* [Text and element pointing records]
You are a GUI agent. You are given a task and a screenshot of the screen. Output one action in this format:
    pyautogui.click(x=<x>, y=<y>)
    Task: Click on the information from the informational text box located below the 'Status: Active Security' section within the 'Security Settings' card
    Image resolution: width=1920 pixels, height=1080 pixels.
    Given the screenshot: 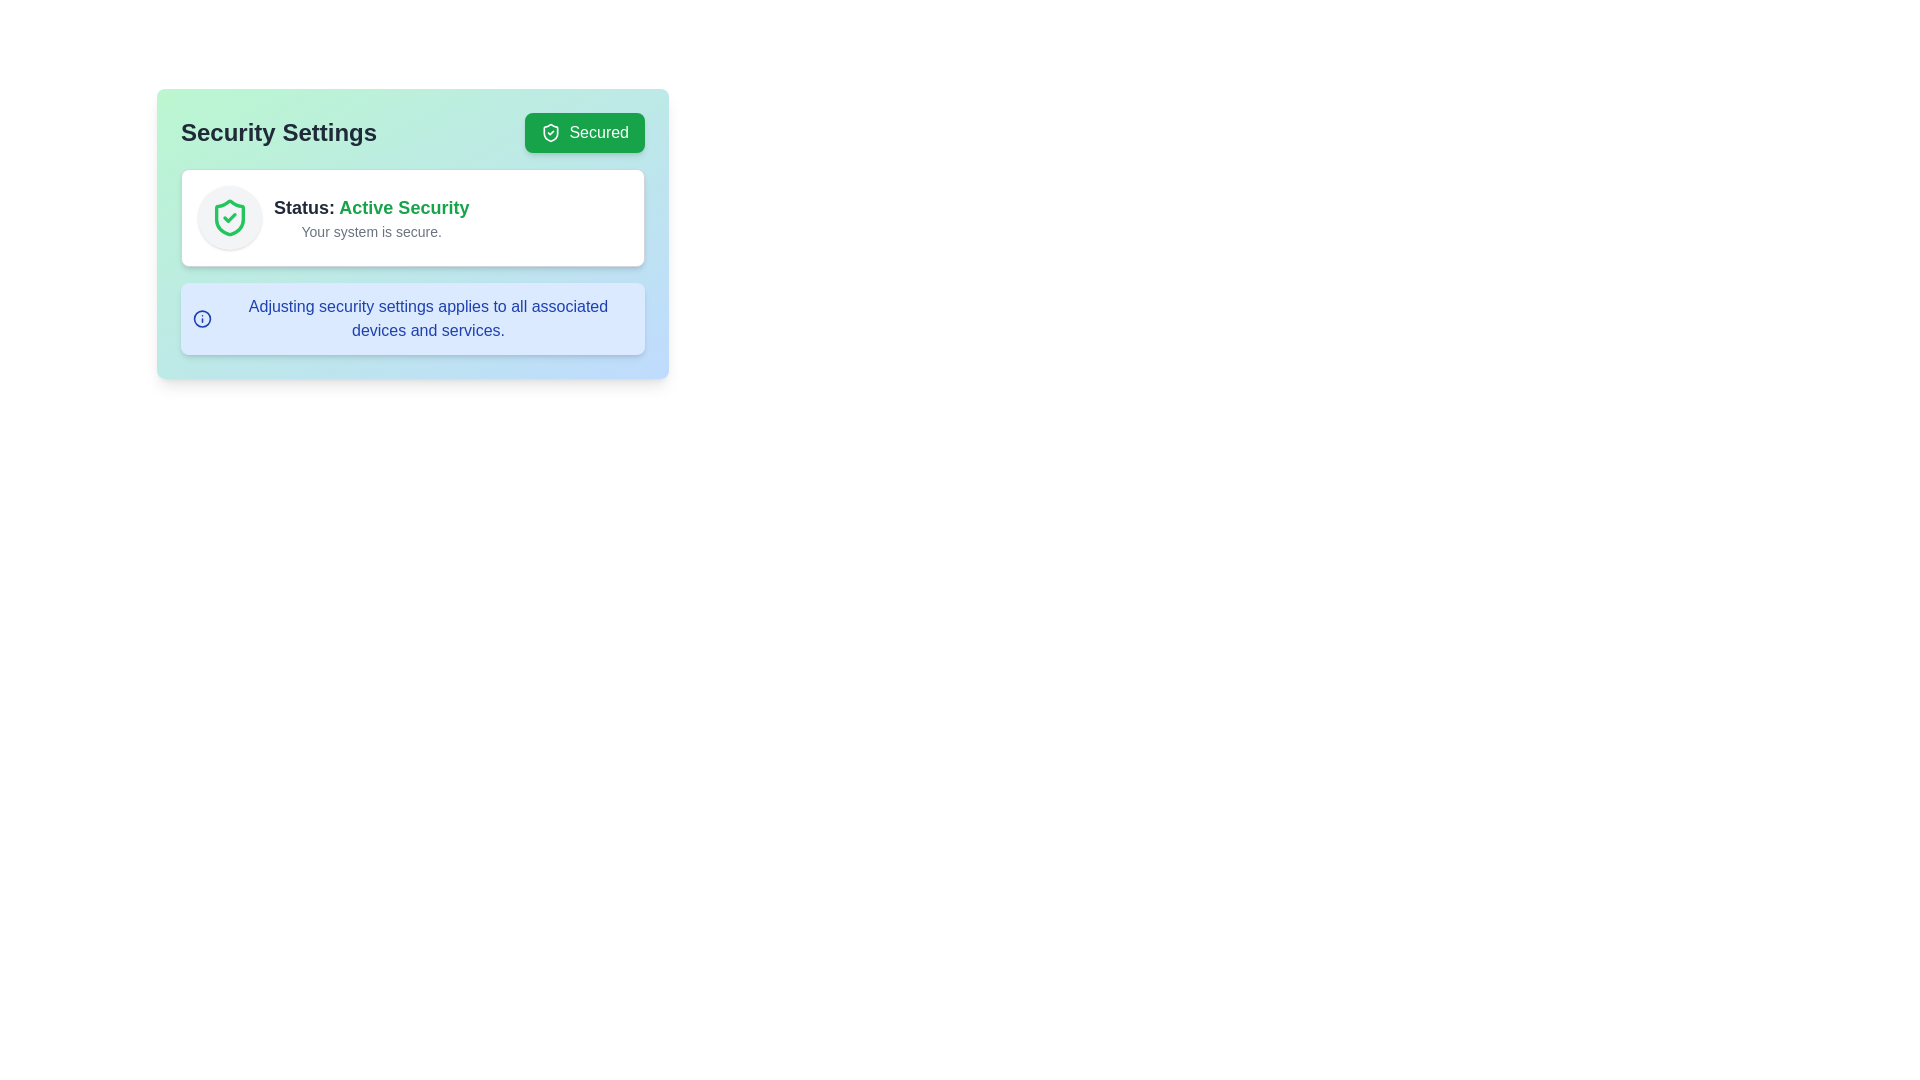 What is the action you would take?
    pyautogui.click(x=411, y=318)
    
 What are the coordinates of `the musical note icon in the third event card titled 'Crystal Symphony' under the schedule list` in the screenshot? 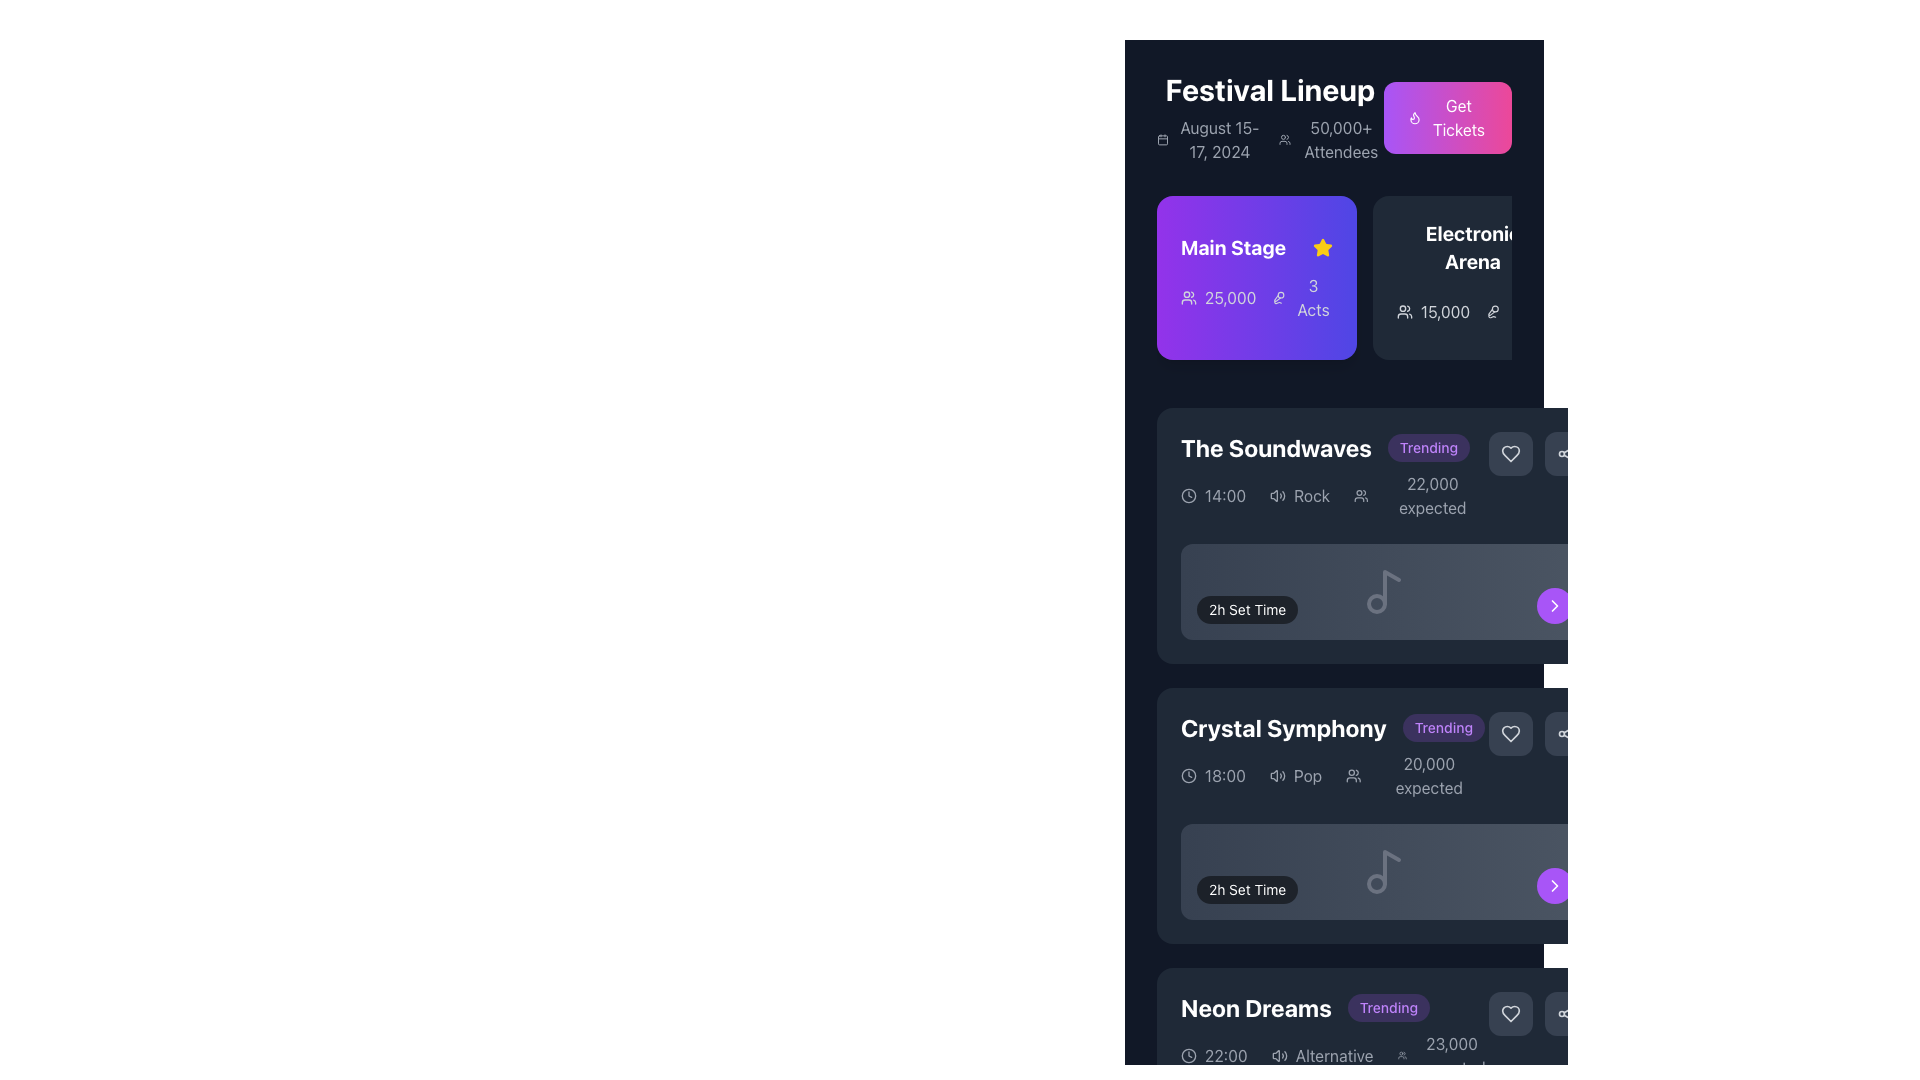 It's located at (1383, 870).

* [Exercise goal]
Can you reproduce the listing from its first line through the line containing "Image resolution: width=1920", inclusive, with "GUI agent" changed to "desktop assistant" and nothing else altered, returning only those lines?

* [Task solution]
You are a desktop assistant. You are given a task and a screenshot of the screen. Output one action in this format:
    pyautogui.click(x=<x>, y=<y>)
    Task: Click on the information from the informational text box located below the 'Status: Active Security' section within the 'Security Settings' card
    Image resolution: width=1920 pixels, height=1080 pixels.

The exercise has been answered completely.